One of the most important yet under-studied rail transit issues is its impact on displacement of low-income households from transit-oriented neighborhoods. With affordable housing in short supply in many of the same cities that are aggressively building rail transit, displacement of low income residents has become a key policy debate. The question of income levels of residents living near transit stations is fundamental for understanding transit ridership and the environmental impacts of rail transit. Because low-income persons use transit more and drive less than persons of higher income, if transit gentrifies neighborhoods by displacing low-income persons it stands to reason that the impact of the rail system on sustainability may be less than if low-income households are not displaced after rail stations open.

For this project, the research team partnered with staff at the California Franchise Tax Board to use geocoded California income tax information to identify household residential location and household income levels, and track those households over time to assess whether low-income households migrate out of transit-oriented neighborhoods at disproportionate rates after rail service begins, and where those households moved.
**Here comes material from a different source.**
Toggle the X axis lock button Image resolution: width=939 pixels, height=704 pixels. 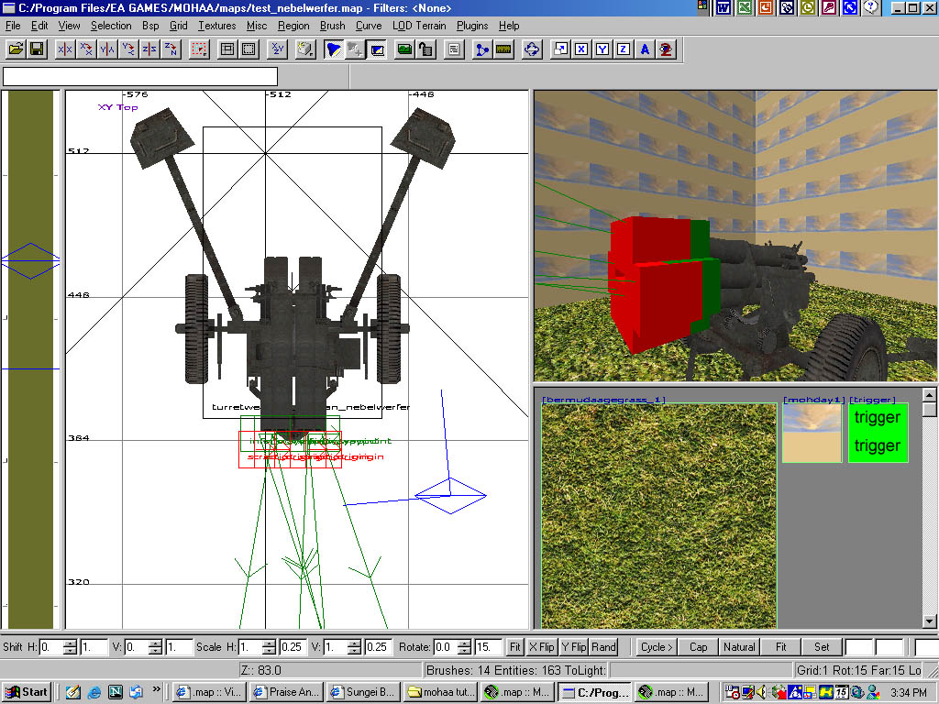click(x=581, y=50)
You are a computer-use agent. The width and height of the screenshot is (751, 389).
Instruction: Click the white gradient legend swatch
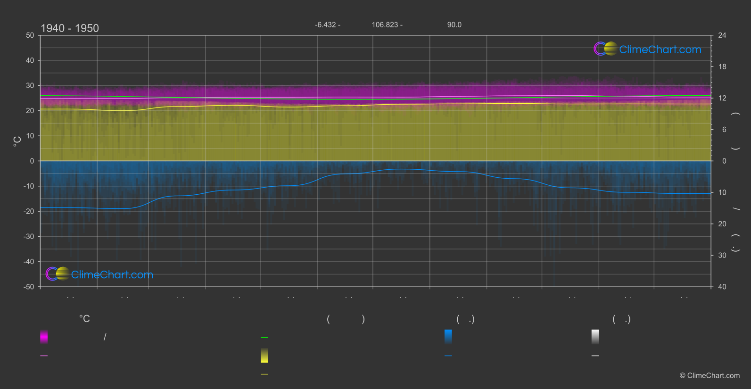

The researchers aim to answer whether the presence of rail transit increases the outflow of lower-income neighborhood residents in Los Angeles County. They used a unique database of tax filers that tracks the income and location of households across 21 years at a fine spatial scale. This analysis aggregates household data to provide station-area population out-mobility rates for 35 rail station neighborhoods and 35 paired control neighborhoods along two Los Angeles Metro transit lines.